My first six chapters now hang together and keep moving, but it’s time for a shock. Unhappily, the next thing that happens is a meeting. Not the “journeys end in…” kind of meeting, the kind with a Treasurer’s Report. The scene has a furious argument in it, but even so, a feeling of cerebrality creeps over me. No doubt getting your own way over Subparagraph 17b can be a genuine victory. The problem is ensuring that your prose doesn’t read like Subparagraph 17b.
This is where Alice’s playing-card army seems to threaten me. There are 40 scenes to go, at least, and the thought of rearranging them gives me the same short-of-breath feeling I get when playing jackstraws. If I pull this one stick out, will the whole pile collapse? How can I be sure that revision won’t become rewriting the whole book from scratch?
I guess I can’t be sure. There’s some new text in the six revised chapters, so there is such a thing as “a little rewriting.” I’ll just have to pick one jackstraw and pull. If you hear a loud crash, call 911.
Decline and Fall
I was thinking the other day about the dying institution of marriage. The mystery I’m writing involves an inheritance which, in turn, hangs on the outdated concept of legitimacy.

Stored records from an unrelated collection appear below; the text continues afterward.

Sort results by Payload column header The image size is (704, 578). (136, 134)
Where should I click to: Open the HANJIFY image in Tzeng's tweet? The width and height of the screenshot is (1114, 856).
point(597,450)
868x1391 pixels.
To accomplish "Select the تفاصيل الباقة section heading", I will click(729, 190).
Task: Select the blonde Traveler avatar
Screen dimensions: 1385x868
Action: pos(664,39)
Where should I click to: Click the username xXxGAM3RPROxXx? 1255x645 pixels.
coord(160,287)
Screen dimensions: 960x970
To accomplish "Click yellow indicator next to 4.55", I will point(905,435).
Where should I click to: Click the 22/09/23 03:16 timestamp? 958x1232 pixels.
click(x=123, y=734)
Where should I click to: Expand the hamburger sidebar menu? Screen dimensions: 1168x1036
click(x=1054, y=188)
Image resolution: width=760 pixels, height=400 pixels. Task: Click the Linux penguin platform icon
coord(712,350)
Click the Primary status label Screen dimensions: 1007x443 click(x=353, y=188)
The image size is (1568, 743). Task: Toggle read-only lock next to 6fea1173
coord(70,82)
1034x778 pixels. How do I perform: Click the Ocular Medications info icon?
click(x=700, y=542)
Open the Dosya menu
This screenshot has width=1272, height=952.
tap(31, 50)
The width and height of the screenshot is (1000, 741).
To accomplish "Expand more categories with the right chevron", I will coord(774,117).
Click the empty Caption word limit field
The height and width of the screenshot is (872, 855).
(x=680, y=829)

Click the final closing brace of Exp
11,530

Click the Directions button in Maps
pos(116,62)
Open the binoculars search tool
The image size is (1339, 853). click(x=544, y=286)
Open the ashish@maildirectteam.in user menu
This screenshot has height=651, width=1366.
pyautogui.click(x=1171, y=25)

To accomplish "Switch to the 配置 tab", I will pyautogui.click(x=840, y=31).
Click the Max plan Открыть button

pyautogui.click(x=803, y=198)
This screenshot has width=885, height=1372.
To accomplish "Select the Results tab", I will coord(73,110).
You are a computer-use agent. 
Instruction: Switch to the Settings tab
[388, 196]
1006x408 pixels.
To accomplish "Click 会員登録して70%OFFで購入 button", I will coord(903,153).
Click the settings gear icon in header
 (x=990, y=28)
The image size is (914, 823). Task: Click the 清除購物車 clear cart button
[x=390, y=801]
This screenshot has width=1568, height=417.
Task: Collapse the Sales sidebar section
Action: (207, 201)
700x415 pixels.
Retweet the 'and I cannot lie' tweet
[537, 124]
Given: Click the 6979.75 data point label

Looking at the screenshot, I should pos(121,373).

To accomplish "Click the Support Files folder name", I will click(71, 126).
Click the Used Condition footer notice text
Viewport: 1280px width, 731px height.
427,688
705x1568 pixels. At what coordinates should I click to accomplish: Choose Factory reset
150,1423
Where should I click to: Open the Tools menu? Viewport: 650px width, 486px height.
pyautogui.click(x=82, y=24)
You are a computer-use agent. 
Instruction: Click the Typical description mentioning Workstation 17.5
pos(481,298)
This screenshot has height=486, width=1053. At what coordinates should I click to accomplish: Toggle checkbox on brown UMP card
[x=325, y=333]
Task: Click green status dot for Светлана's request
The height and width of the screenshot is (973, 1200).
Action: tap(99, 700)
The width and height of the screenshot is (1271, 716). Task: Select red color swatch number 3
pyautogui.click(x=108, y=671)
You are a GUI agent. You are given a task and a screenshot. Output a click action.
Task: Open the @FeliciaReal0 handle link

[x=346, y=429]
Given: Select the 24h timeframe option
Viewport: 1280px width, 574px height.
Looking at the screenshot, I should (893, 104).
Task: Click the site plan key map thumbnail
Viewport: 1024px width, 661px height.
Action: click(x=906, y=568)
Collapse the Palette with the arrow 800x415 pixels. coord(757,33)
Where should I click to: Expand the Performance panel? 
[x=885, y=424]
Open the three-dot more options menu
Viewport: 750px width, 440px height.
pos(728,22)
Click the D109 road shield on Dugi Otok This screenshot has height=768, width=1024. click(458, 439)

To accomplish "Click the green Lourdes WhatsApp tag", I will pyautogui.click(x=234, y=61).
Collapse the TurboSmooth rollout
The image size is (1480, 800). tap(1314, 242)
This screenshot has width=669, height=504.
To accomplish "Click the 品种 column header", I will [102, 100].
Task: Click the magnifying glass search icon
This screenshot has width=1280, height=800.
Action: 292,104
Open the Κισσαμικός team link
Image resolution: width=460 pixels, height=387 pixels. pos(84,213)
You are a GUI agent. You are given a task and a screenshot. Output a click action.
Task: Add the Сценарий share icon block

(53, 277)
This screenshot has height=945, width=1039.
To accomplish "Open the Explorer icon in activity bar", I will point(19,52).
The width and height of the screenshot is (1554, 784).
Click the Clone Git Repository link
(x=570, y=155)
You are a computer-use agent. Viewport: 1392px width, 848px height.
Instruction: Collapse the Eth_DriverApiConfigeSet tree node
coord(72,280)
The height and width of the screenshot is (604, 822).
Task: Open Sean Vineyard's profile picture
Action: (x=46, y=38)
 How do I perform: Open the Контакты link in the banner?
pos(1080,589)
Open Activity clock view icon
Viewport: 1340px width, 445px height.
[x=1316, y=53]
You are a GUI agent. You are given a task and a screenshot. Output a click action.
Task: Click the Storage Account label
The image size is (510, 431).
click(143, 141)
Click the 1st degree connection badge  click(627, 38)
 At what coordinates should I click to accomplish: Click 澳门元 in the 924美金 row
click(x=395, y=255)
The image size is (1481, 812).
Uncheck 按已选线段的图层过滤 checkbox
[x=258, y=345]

Mind you, I’m all for dropping any stigma (if any remains) on being born “out of wedlock.” But honestly, older people, if you had been asked in your youth what major changes might occur in your lifetime, would you have predicted indifference to the presence or absence of marriage vows? Of substituting “if it works out” for “till death do us part”?
Anyway, I sat down and tried to come up with other dying institutions that I had thought would live forever. Lo and behold, nearly every one that occurred to me involved reading and writing — one of the core complexes of life for likely readers of this blog.
I had occasion to write something down for one of my grandsons not long ago. He frowned at the note – I thought my handwriting was the problem. I got no farther than, “Oh, sorry, that word’s….,” when he rushed to reassure me. “Oh, it’s okay, Grandma. I can read cursive script.” He can’t write it, though. The schools now teach printing, not writing, because who writes anything longer than a grocery list anymore?
Letters (in the sense of correspondence) no longer exist. Their factual content is now transmitted through email. Their creative, imaginative, playful and literary qualities are just gone. (Worse: their playful qualities are have shrunk and hardened into emoticons created by some wretch chained in an office cubicle.) Email is to letter-writing as tweeting is to thinking.
Now that apps have homogenized all forms of information transfer, “writing down” is no longer a distinct activity with defined functions in society. Do our grandchildren get the point of “The Typewriter,” the famous piece of music that duplicates the rhythm of typewriter keys, the ding of the bell at the end of the carriage and the slam of the carriage return? This tune, without comment, once conveyed “composition” or “news reporting.” (Click the link to hear the Vienna Philharmonic play it, with percussionist Martin Breinschmid on the typewriter.)
Editors are as the dodo. I am still unpublished, but I hear by the grapevine that publishers no longer employ such people. Or if they do, the evidence has vanished from much of what is published. My blogging colleague Eleanor Ingbretson recently read a mystery involving that nasty marine animal, the leech. It was spelled “leach” throughout. WTH. You know what I meant. (That link will take you to the blog of the same name, where you will find fellow mourners of the craft of words.)
(Subcategory of the above: use of the subjunctive. And don’t get me started on “may” and “might.”)
Paper is gone, too, or at least unnecessary. I think text is made of electrons now, but I really haven’t the faintest idea. Vandals burned the monastery libraries of Europe; hackers may yet wipe out War and Peace.
We have lived in the age of the Antonines, and Commodus is upon us. (Don’t bother me with questions when I’m being crotchety. Google it.)